がんばれノノカさん、負けるなノノカさん。
人には言わねばならぬ時がある。
『オークは喋りません。声帯……声を出すときに震わせている部分が、根本的に人間と異なります。なので、それ多分オークじゃなくて山賊……じゃないかなぁと』
『……………』
村長は一瞬目を見開き、しばし固まり、そして目頭を押さえて二度ほど首を振ったのち、家の隅で控えていた奥さんらしき人に目配せした。
『……オークを見た者を連れてきてくれ』
『分かりました』
暫く間を置いて。
『こーゆーのでしたか?』
『そうそう、こんな顔でした! で、こう……獣の毛皮で作ったような服を首元や腰に巻いて……』
『ノノカさん、オークって服作るんですか?』
『なくはないですけど……すいません、このスケッチブックにどんな感じで服着てたのか書いてくれます?』
『こんな感じで……』
『これモロに首とか肩とか重要な関節部分を隠すように着てますね。オークの着方じゃないです』
『……という事は?』
『……超々奇跡的突然変異で人間の特徴を手に入れたオークでないのなら……』
『あの、少しよろしいでしょうか。私の見たオークはもっと足元や関節に沢山のしわがあって、こんなにパンパンに張った皮膚じゃなかった気がするんですが』
『それはまた……』
『決まりだな』
『……なんというか、見る目のない村長で誠に申し訳なく』
『いやいや、近所の領主が連絡を徹底しなかった弊害です。村長の負うべき責ではないことは我々保証します』
――といった感じに話が進んだ。
で、結論。
「多分だけど、この村に出たオークはオークの皮を被ってオークのフリをした唯の犯罪者の可能性が極めて高い」
「「「……………」」」
「言いたい事当ててみようか? 『呆れてものも言えない』、だろ」
こうして――余りにも前代未聞過ぎる上に概要を聞いただけで気力の萎える事件が幕を開けたのであった。
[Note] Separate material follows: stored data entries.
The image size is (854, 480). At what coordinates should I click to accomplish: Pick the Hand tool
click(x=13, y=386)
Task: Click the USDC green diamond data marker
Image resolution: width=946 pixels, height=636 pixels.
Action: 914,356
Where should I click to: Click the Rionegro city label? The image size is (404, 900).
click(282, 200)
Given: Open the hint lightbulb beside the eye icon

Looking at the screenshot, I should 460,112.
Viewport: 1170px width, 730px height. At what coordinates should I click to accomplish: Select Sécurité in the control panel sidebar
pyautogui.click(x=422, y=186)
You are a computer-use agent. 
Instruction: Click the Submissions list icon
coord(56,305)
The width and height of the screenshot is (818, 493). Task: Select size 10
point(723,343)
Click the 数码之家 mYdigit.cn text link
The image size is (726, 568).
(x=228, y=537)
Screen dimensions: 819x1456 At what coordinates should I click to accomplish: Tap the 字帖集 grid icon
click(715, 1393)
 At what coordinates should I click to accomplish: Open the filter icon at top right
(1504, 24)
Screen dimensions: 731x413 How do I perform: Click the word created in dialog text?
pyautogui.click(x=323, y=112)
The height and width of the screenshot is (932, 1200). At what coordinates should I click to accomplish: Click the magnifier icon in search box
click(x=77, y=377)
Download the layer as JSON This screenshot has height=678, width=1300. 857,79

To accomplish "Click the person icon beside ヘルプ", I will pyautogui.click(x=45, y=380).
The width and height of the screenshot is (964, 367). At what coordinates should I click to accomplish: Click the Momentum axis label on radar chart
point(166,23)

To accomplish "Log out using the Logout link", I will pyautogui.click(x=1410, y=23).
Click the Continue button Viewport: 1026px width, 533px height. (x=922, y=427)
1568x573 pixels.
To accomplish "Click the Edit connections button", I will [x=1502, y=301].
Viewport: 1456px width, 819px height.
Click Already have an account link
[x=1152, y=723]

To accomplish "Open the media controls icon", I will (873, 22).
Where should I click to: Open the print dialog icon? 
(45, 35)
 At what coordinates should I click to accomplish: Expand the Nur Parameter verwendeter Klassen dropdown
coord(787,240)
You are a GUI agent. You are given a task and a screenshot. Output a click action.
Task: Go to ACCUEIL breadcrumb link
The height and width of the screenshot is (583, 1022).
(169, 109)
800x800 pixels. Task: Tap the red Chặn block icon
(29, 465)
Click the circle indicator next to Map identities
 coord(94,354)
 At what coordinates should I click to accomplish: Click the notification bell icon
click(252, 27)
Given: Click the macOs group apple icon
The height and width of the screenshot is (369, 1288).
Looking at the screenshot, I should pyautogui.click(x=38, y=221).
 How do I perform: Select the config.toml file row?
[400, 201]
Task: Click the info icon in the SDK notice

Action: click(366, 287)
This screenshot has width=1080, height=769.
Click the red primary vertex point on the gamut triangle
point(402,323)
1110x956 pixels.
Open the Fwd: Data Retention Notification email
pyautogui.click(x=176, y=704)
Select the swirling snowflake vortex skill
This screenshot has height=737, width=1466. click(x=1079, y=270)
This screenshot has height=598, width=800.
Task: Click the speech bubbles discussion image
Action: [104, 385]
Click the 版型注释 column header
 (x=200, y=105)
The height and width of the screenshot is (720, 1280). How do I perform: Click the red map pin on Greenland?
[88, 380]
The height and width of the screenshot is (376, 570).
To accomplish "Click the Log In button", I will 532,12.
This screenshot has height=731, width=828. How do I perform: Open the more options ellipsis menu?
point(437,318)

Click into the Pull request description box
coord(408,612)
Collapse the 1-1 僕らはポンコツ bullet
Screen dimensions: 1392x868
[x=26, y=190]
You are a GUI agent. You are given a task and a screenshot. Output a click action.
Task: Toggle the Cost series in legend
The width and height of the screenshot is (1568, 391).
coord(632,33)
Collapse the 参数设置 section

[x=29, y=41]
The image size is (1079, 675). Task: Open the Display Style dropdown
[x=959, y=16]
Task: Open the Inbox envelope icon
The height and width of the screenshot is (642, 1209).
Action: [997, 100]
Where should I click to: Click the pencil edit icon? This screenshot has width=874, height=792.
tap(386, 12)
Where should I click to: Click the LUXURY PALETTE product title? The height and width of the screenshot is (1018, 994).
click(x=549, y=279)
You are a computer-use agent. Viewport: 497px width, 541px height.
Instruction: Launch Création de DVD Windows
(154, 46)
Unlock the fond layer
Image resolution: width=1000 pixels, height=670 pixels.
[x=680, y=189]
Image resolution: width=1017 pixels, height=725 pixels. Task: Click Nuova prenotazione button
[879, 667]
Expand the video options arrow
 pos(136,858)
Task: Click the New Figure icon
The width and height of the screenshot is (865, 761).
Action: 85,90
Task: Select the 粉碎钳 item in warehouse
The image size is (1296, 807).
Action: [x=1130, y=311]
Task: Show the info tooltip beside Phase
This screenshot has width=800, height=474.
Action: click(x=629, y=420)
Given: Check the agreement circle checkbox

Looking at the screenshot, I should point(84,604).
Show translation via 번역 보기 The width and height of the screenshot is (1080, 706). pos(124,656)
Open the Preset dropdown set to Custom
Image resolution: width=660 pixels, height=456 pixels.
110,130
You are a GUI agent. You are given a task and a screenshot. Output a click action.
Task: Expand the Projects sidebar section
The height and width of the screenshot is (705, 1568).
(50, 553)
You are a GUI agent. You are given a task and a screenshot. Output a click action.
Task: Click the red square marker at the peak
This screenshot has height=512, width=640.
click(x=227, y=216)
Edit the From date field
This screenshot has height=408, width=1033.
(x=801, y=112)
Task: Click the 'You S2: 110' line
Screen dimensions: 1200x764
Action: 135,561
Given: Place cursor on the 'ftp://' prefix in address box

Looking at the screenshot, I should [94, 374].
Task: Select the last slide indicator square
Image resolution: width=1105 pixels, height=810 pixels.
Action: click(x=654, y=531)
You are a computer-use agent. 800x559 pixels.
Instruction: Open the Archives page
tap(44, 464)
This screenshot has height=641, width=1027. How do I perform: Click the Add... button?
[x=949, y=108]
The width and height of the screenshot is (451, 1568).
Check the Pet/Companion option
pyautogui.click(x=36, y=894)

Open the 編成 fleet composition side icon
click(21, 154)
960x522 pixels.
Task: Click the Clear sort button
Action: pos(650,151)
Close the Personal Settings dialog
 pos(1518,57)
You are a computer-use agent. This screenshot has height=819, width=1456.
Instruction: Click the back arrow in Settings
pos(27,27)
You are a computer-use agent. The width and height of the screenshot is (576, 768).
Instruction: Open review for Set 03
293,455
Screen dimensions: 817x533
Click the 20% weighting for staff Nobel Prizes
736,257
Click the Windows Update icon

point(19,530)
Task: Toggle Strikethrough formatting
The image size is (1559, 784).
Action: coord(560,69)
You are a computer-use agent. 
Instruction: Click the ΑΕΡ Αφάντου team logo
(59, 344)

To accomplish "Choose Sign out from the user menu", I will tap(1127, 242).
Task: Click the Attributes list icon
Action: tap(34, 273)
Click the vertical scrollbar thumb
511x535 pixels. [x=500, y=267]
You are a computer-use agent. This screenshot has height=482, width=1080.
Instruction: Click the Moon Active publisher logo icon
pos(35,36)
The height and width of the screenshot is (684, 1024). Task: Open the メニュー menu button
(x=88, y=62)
「あの、先輩。もうオークだったって事にして斬り殺さないっすか?」
「センパイ。もうオークだった事にして射ちゃいましょうよ」
「騎士がぁ、ヒック。犯罪者を殺したらぁ、それはしょうのないことだよねぃ♪ 事故事故!」
みなまで言うな、俺だって衝動的に犯人を斬りたい。
言わずもがな、殺すのはナシの方向である。